During the last fiscal year ending March 31, 2008, the PCS subsidiary, LabMentors', had sales to two major customers that exceeded 10 percent of their individual revenues as follows:
Customer A - $106,838 52.8%
Customer B - $ 82,535 40.8%
The PCS subsidiary, LabMentors also has an account receivable from these same major customers as of March 31, 2008 as follows:
Customer A - $ 12,884
Customer B - $ 6,143
d. Foreign Currency Translation
The functional currency of our subsidiaries is considered the local currency. Our PCS LabMentors' subsidiary has a functional currency in Canadian dollars ($CDN). The subsidiarys financial statements have been translated into US dollars in accordance with SFAS No. 52 "Foreign Currency Translation." All assets and liabilities are translated at the exchange rate on the balance sheet date and all revenues and expenditures are translated at the average rate for the year. Translation adjustments are reflected as a separate component of stockholders' equity, accumulated other comprehensive income (loss) and the net change for the year reflected separately in the statements of operations and other comprehensive income (loss). Through this, all of the Company financial documents are stated within the functional currency of the parent company, which is the United States dollar ($USD).
d. Foreign Currency Translation
In accordance with SFAS No. 95 "Statement of Cash Flows," the cash flows of the subsidiary are translated using the weighted average exchange rates during the respective period. As a result, amounts in the statement of cash flows related to changes in assets and liabilities will not necessarily agree with the changes in the corresponding balances on the balance sheet that was translated at the exchange rate at the end of the period.
e. Revenue Recognition
PCS recognizes revenue for its three (3) revenue streams: Product (Learning Labs), Licensing, and Subscriptions, as outlined in Staff Accounting Bulletin No. 101 "Revenue Recognition in Financial Statements. The Company also relies on EITF 00-21 Revenue Arrangements with Multiple Deliverables for the determination of single unit and/or multiple deliverables.
PAGE 56
PCS EDVENTURES!.COM, INC. AND SUBSIDIARY
Notes to the Consolidated Financial Statements
March 31, 2008 and 2007
NOTE 2 - SUMMARY OF SIGNIFICANT ACCOUNTING POLICIES (continued)

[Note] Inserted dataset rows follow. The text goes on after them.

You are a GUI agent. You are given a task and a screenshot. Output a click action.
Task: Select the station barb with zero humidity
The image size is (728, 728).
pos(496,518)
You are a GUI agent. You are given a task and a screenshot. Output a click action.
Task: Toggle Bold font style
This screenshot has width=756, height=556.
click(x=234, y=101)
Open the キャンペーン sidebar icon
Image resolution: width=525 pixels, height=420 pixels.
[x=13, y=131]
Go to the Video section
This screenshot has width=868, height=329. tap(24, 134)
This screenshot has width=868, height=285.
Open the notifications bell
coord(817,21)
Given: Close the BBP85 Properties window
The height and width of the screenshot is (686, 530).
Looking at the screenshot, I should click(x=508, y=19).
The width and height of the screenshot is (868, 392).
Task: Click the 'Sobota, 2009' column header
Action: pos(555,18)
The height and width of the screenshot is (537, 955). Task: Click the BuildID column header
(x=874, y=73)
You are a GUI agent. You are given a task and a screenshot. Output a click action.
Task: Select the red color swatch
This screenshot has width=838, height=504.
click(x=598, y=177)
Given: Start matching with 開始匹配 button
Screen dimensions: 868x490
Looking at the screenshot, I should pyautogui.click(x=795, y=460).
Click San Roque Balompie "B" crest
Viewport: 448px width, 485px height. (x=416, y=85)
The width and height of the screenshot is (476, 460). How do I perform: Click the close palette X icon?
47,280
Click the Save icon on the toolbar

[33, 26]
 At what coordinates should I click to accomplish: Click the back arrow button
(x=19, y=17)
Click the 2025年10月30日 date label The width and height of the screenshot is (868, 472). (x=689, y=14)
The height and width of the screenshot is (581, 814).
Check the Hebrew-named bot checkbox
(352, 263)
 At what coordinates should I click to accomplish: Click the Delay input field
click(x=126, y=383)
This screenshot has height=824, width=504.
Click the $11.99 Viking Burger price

Product Revenue is comprised of our learning labs. Upon delivery, these labs do not require additional product/service to be functional and/or operational for the customers intended use. Therefore, we rely on EITF 00-21 par 9, for the recognition of separate accounting units as follows:
§
The value to the customer is on a standalone basis.
§
There are no substantially undelivered items and therefore the requirement for evidence of objective and reliable fair value, in regards to undelivered items, is not applicable.
§
PCS does not have a general right of return policy. There are limited circumstances in which a product would be accepted for return. Therefore, the probability of delivery of undelivered product, in relation to a customers general right of return is not applicable.
As such, the related revenue is recognized when the product is delivered to the customer. Delivery is constituted when ninety percent (90%) or greater of the weighted average cost of goods has been received by the customer.
Licensing Revenue is in relation to the sales of the learning labs, as well as the LabMentors virtual labs. This revenue is based on a contractual term of 1-year, which begins when the physical lab is delivered to the customer. Should the customer terminate the licensing prior to the expiration of the contract, PCS does not have an obligation to refund any portion of the fees. As such, revenue is amortized and recorded over the life of the contractual license. PCS relies on the SEC Staff Accounting Bulletin No. 101 paragraph 84 (d) for its revenue recognition guidance. It states If services are rendered or right to use assets extend continuously over time, reliable measures based on contractual prices established in advance are commonly available, and revenues may be recognized as earned as time passes.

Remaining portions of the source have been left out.